» TEXT SHOWN:
[Pandas-dev] What could a pandas 2.0 look like?

Tom Augspurger tom.augspurger88 at gmail.com
Mon Feb 17 12:55:23 EST 2020


Is NaT defined to be unequal in all comparisons, just like NaN? I think the
goal of propagating NA
requires either using NA or changing the behavior of NaT in comparisons to
be like NA.

On Mon, Feb 17, 2020 at 11:50 AM Brock Mendel <jbrockmendel at gmail.com>
wrote:

> > I think consistently propagating NA in comparison operations is a
> worthwhile goal.
>
> That's an argument for having a three-valued bool-dtype, not for replacing
> all other NA-like values.
>
> On Mon, Feb 17, 2020 at 8:34 AM Tom Augspurger <tom.augspurger88 at gmail.com>
> wrote:
>
>> > 2) The "only one NA value is simpler" argument strikes me as a solution
>> in search of a problem.
>>
>> I don't think that's correct. I think consistently propagating NA in
>> comparison operations is a worthwhile goal.

[Entries on finding words and elements]
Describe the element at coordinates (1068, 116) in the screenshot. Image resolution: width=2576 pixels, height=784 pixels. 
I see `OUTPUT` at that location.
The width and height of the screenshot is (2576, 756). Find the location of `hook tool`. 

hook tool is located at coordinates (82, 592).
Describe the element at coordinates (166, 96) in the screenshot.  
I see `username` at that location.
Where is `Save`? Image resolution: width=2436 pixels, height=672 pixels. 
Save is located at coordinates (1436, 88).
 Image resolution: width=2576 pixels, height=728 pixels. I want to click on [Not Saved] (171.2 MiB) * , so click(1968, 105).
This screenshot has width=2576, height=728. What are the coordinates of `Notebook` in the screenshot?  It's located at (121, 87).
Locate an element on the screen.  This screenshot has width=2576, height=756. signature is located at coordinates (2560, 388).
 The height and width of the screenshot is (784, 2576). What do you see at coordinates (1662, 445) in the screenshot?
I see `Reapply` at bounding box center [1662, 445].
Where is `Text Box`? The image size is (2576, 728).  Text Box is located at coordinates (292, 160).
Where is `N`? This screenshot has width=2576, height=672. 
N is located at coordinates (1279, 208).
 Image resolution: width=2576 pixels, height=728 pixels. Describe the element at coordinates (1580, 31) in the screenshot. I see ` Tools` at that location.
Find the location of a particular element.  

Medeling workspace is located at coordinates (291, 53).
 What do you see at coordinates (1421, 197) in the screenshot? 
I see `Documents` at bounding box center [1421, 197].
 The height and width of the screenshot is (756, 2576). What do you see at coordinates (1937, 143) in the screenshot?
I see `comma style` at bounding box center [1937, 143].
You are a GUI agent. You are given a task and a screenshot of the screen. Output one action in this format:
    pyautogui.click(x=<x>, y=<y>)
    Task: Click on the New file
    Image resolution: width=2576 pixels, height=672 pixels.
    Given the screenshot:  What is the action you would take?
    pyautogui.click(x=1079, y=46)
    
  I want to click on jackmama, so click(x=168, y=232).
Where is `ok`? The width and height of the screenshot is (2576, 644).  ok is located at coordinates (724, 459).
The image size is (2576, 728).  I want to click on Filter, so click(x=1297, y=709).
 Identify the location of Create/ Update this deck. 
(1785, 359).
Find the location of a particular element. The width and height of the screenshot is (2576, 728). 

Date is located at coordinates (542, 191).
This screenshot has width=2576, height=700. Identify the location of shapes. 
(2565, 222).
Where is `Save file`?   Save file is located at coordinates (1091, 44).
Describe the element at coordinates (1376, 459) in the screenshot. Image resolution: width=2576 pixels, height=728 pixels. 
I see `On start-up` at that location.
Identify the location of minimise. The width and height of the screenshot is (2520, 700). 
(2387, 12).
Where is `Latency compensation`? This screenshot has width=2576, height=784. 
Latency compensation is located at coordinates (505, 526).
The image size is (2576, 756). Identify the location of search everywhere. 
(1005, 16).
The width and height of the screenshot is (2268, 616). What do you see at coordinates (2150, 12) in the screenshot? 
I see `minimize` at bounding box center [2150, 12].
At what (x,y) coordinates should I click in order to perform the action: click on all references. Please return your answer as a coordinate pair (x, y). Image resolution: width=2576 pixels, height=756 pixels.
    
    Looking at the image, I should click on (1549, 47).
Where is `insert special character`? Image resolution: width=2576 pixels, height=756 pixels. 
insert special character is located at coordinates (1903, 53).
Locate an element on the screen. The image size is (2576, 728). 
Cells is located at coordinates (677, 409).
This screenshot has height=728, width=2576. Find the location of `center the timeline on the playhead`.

» REQUIRED ACTIONS:
1. In the pandas 2.0 thread, switch "NaT" to "pd.NaT" and reproduce the passage starting at "Is NaT defined" and ending at "be like NA.".
2. In the pandas 2.0 thread, what does Brock Mendel say consistently propagating NA in comparison operations is an argument for?
3. Extend the pandas 2.0 thread, picking up after its final line.

» RESPONSES:
1.
Is pd.NaT defined to be unequal in all comparisons, just like NaN? I think the
goal of propagating NA
requires either using NA or changing the behavior of pd.NaT in comparisons to
be like NA.

2. Having a three-valued bool-dtype, not replacing all other NA-like values.

3.
>>
>> On Mon, Feb 17, 2020 at 10:25 AM Brock Mendel <jbrockmendel at gmail.com>
>> wrote:
>>
>>> > It's not fully clear to me what you want to say with this, so a more
>>> detailed clarification is welcome (I mean, I understand the sentence and
>>> remember the discussion, but don't fully understand the point being made in
>>> context, or in what direction you think more discussion is needed).
>>>
>>> I don't particularly think more discussion is needed, as this is a
>>> rehash of #28095, where this horse has already been beaten to death.
>>>
>>> As Tom noted here
>>> <https://github.com/pandas-dev/pandas/issues/28095#issuecomment-537501744>,
>>> using pd.NA in places where we currently use NaT breaks the usual identity
>>> (that we rely on A LOT)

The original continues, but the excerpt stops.